The charge of doctrinal plagiarism was easier for Christians to deal with than the charge of absurdity. Pythagoreans who believed in bodily resurrection had the right general idea; it was simply an idea that needed correction. But Epicureans who said that the whole idea of resurrection was a grotesque violation of everything that we know about the physical universe could not be so easily corrected. It made some sense to argue with the former, but the latter were best simply silenced.
Though early Christians,39 Tertullian among them, found certain features in Epicureanism admirable—the celebration of friendship, the emphasis on charity and forgiveness, a suspicion of worldly ambition—by the early fourth century, the task had become clear: the atomists had to disappear. The followers of Epicurus had already aroused considerable enmity outside the Christian community. When the emperor known as Julian the Apostate (c. 331–363), who attempted to revive paganism against the mounting Christian onslaught, drew up a list of works that it was important for pagan priests to
read, he also noted some titles that he explicitly wished to exclude: “Let us not,”40 he wrote, “admit discourses by Epicureans.” Jews, likewise, termed anyone who departed from the rabbinic tradition apikoros, an Epicurean.41
But Christians particularly found Epicureanism a noxious threat. If you grant Epicurus42 his claim that the soul is mortal, wrote Tertullian, the whole fabric of Christian morality unravels. For Epicurus, human suffering is always finite: “if it is slight, he [Epicurus] says, you may despise it, if it is great it will not be long.” But to be Christian, Tertullian countered, is to believe that torture and pain last forever: “Epicurus utterly destroys43 religion,” wrote another Church Father; take Providence away, and “confusion and disorder will overtake life.”
Christian polemicists had to find a way to turn the current of mockery against Epicurus and his followers. Ridiculing the pagan pantheon did not work in this case, since Epicureanism eloquently dismantled the whole sacrificial worship of the gods and dismissed the ancient stories. What had to be done was to refashion the account of the founder Epicurus so that he appeared no longer as an apostle of moderation in the service of reasonable pleasure but instead as a Falstaffian figure of riotous excess. He was a fool, a pig, a madman. And his principal Roman disciple, Lucretius, had to be comparably made over.

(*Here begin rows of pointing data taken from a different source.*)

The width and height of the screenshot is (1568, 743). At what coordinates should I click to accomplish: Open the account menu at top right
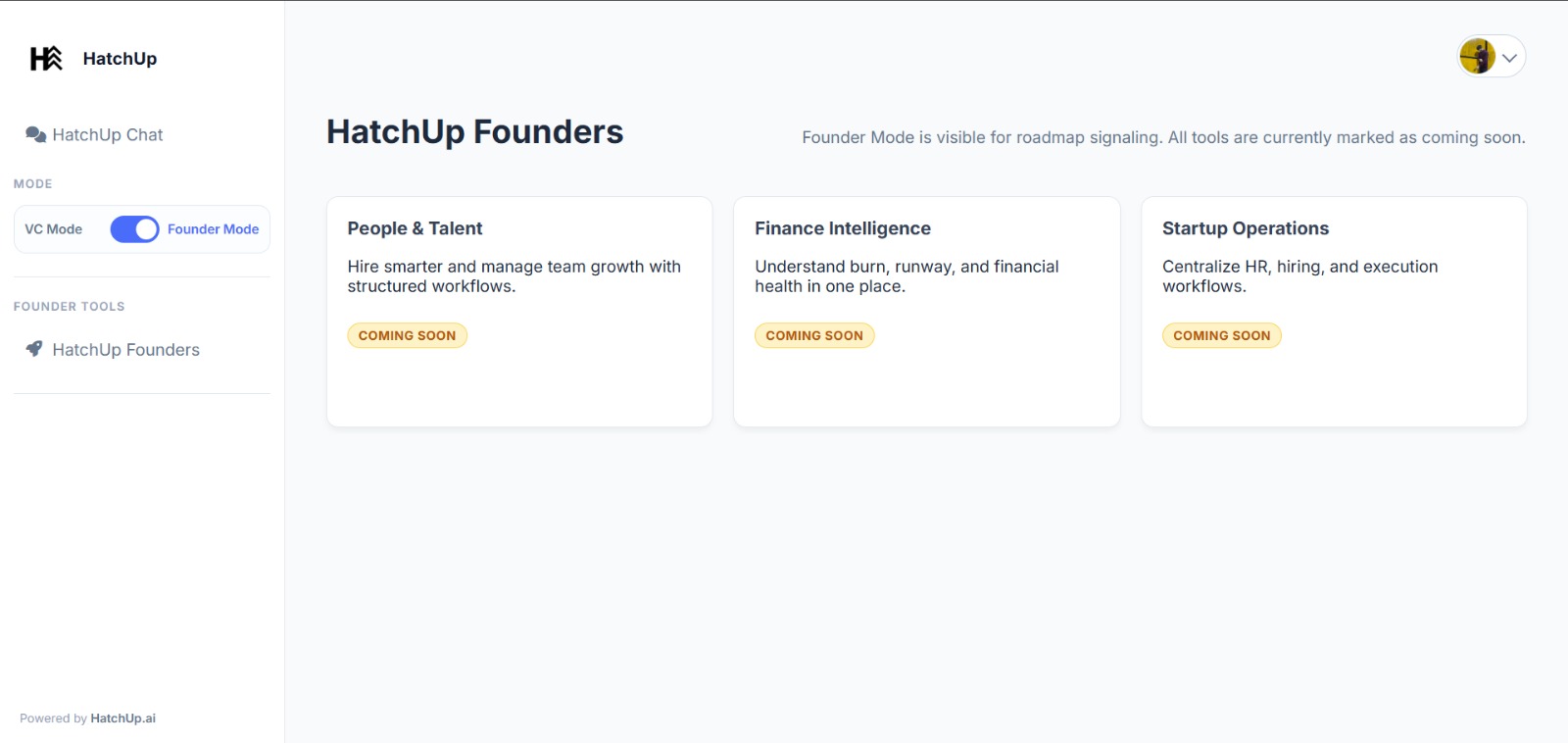pos(1491,56)
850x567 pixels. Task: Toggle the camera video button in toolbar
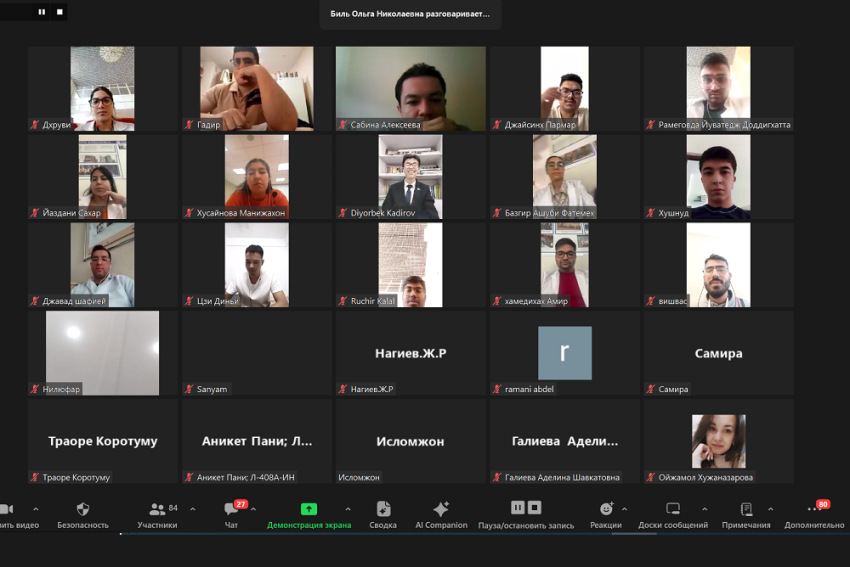coord(6,510)
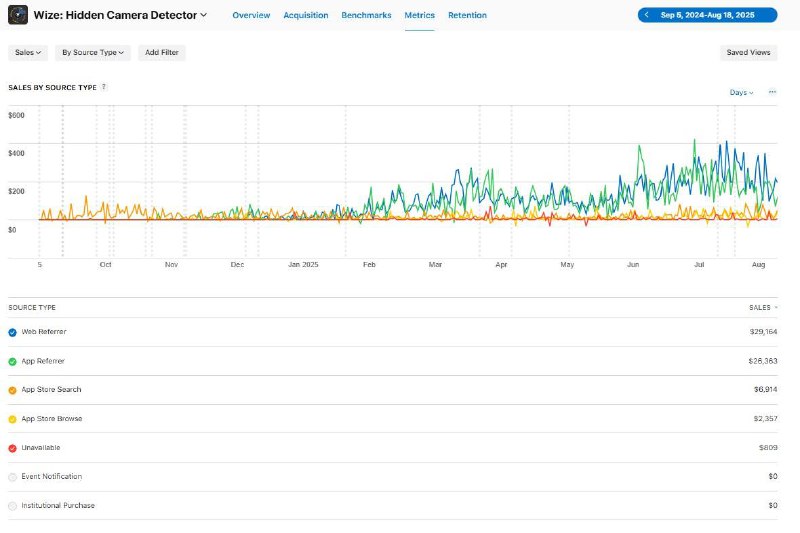Expand the By Source Type dropdown
800x533 pixels.
pyautogui.click(x=93, y=53)
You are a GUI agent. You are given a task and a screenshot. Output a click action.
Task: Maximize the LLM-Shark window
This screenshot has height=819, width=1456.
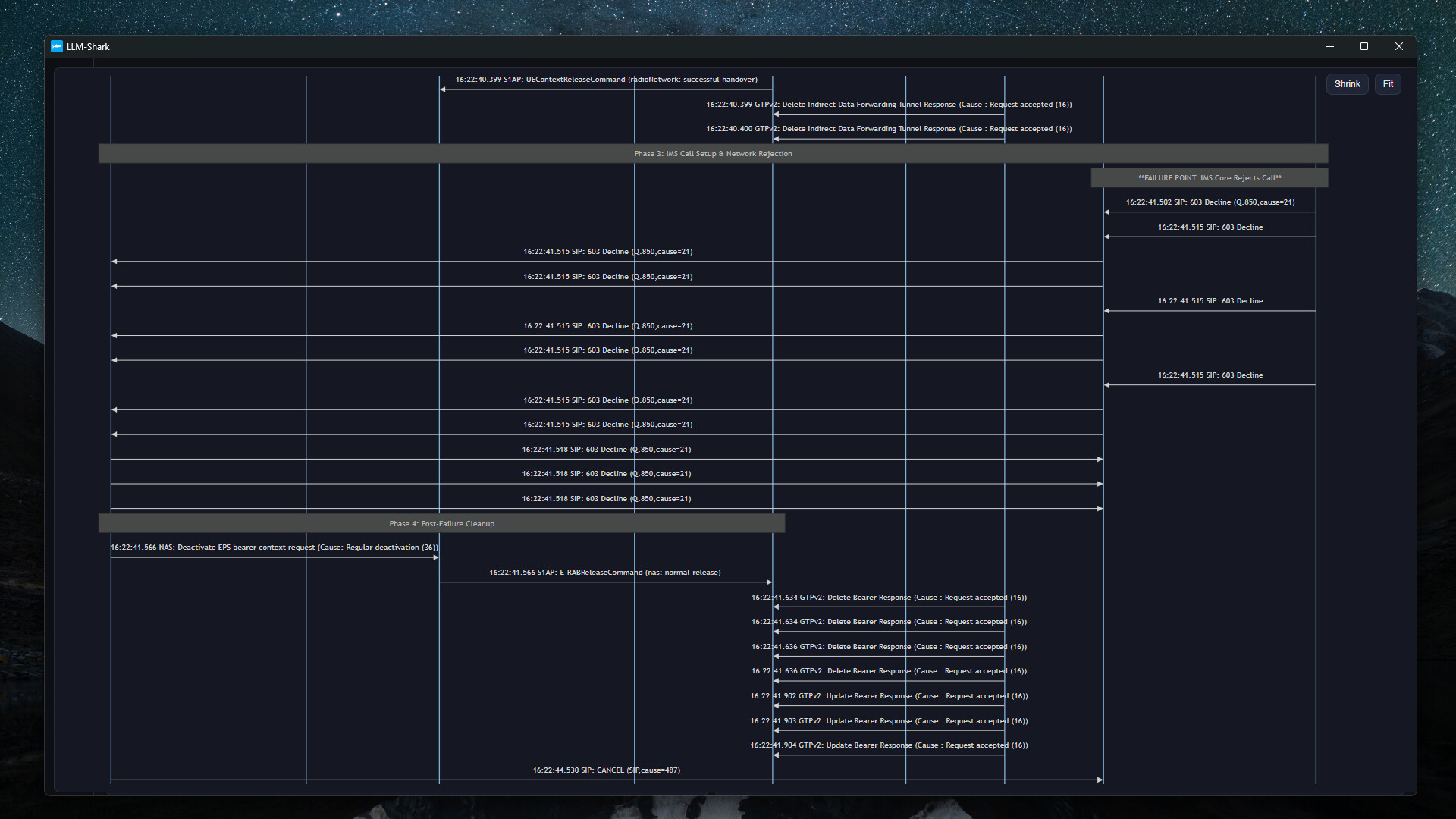[1363, 47]
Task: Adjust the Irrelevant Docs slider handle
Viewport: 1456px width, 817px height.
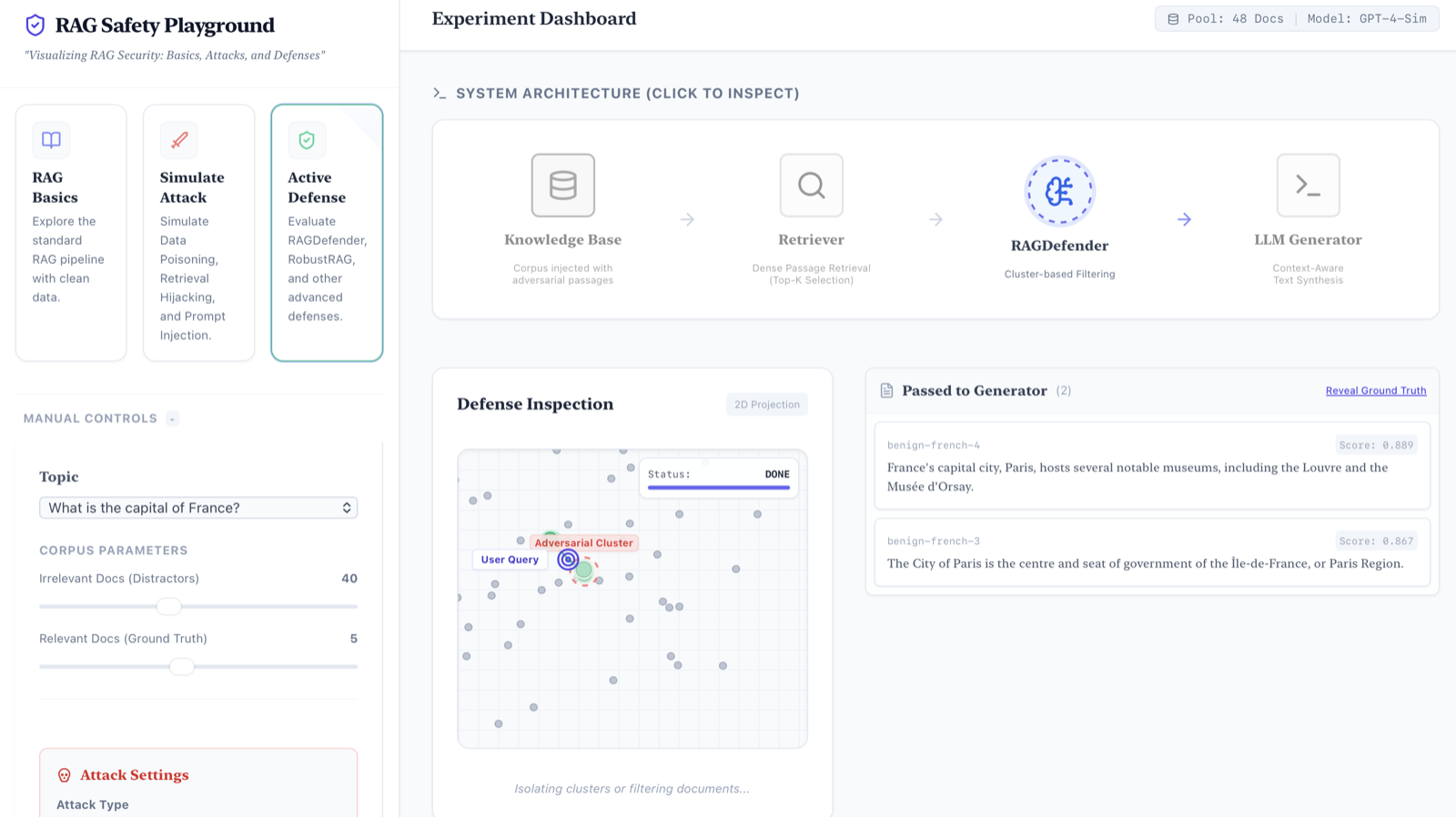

But it was not enough to blacken the reputations of Epicurus and Lucretius, to repeat endlessly that they were stupid, swinishly self-indulgent, insane, and, finally, suicidal. It was not enough even, by this means, to suppress the reading of their works, to humiliate anyone who might express interest in them, to discourage copies from ever being made. Even more than the theory that the world consisted only of atoms and void, the main problem was the core ethical idea: that the highest good is the pursuit of pleasure and the diminution of pain. What had to be undertaken was the difficult project of making what appeared simply sane and natural—the ordinary impulses of all sentient creatures—seem like the enemy of the truth.